DC Zoom is a graphic novel imprint aimed at younger readers. DC Zoom is focused on young readers, while DC Ink is aimed at young adults. Creators include Mariko Tamaki, Ridley Pearson, Steve Pugh, and more. The books came in a standard format with a standard price: 128 pages for $9.99. Zoom launched in October 2018 with DC Super Hero Girls: Search for Atlantis by Shea Fontana.

=== Earth M ===

Earth M is an imprint and a relaunch of the Milestone universe by DC and Milestone Media. Earth M was supposed to launch its first book in early 2018, but the first release featuring this reality was Milestone Returns #0 in September 2020. Milestone, Static Shock, Duo, Love Army and Earth M make up the entirety of that imprint.

=== Earth One ===

Earth One (EO) is a DC Comics graphic novel imprint that features a separate continuity from their main imprint. Founded in 2009, Earth One graphic novels feature re-imagined and modernized versions of the company's superhero characters from the DC Universe.

=== Elseworlds ===

Elseworlds is DC Comics' superhero alternative history and non-canon imprint.

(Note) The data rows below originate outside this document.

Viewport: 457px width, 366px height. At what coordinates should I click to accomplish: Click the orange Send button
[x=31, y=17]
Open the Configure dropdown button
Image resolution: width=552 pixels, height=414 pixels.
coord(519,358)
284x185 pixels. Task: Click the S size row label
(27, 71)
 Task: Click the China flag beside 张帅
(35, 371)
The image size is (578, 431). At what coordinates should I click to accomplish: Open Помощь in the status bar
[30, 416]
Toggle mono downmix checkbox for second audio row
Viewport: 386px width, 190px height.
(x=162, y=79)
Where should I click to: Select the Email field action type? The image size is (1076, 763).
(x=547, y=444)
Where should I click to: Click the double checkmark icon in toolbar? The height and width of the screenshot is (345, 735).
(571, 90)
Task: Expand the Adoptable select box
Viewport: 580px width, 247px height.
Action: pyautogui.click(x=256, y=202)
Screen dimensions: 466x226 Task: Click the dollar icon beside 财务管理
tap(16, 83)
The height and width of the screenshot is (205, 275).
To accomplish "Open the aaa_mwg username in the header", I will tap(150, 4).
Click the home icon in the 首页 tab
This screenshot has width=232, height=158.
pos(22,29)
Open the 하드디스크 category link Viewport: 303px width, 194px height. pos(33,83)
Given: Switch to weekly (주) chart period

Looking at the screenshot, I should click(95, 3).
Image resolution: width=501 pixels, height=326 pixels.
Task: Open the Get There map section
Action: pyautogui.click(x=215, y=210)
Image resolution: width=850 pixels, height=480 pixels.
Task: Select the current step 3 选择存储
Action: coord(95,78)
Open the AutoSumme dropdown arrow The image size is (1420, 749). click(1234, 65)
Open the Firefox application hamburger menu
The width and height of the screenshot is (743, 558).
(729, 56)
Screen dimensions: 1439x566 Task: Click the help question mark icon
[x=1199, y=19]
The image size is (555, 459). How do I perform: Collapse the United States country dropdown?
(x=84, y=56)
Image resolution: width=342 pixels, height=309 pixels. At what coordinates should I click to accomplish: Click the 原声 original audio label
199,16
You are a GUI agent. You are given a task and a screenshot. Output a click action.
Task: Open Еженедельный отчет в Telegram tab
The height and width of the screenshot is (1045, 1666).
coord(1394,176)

In November 1989, the first Elseworlds title, Gotham by Gaslight: An Alternative History of the Batman, was printed. The line became an imprint with October 1991's Batman: Holy Terror, as it was the first to carry the Elseworlds logo.

=== Helix ===

Helix was a science fiction imprint of DC Comics. It only lasted two years before being merged into DC's Vertigo imprint.

Originally, it was planned to be released in July 1996 with September cover dates as "Matrix", but to avoid comparison to the then-upcoming film The Matrix, the imprint was renamed "Helix". The imprint continued until 1998, when its "signature book" Transmetropolitan transferred to the Vertigo imprint. Additional Helix titles were later republished in collected editions under the Vertigo brand.

=== Impact Comics ===

Impact Comics (also stylized !mpact Comics or Impact! Comics) was a superhero imprint for DC Comics using the Red Circle characters licensed from Archie Comics. The line was supposed to be a newsstand based line aimed at the younger readers within its own self-contained universe. The Comet, by creators Mark Waid and Tom Lyle, was the imprint's longest running title. The imprint was also supposed to be a training ground for new talent.

Impact was launched in July 1991 with several titles: Black Hood, The Fly, Jaguar, Comet, Legend of the Shield and The Web. In May 1992, the imprint got its first team title, The Crusaders, lasting eight issues. From October to December 1992, various titles were cancelled. The miniseries Crucible began in February 1993 by writers Mark Waid and Brian Augustyn and artist Joe Quesada and was an attempt to relaunch the line, but with sales still lagging, the imprint was instead cancelled.

=== Johnny DC ===

Johnny DC (later DC Entertainment) was DC's imprint for its all ages cartoon titles. Previously, Johnny DC was used in the Silver Age as a mascot for DC Comics.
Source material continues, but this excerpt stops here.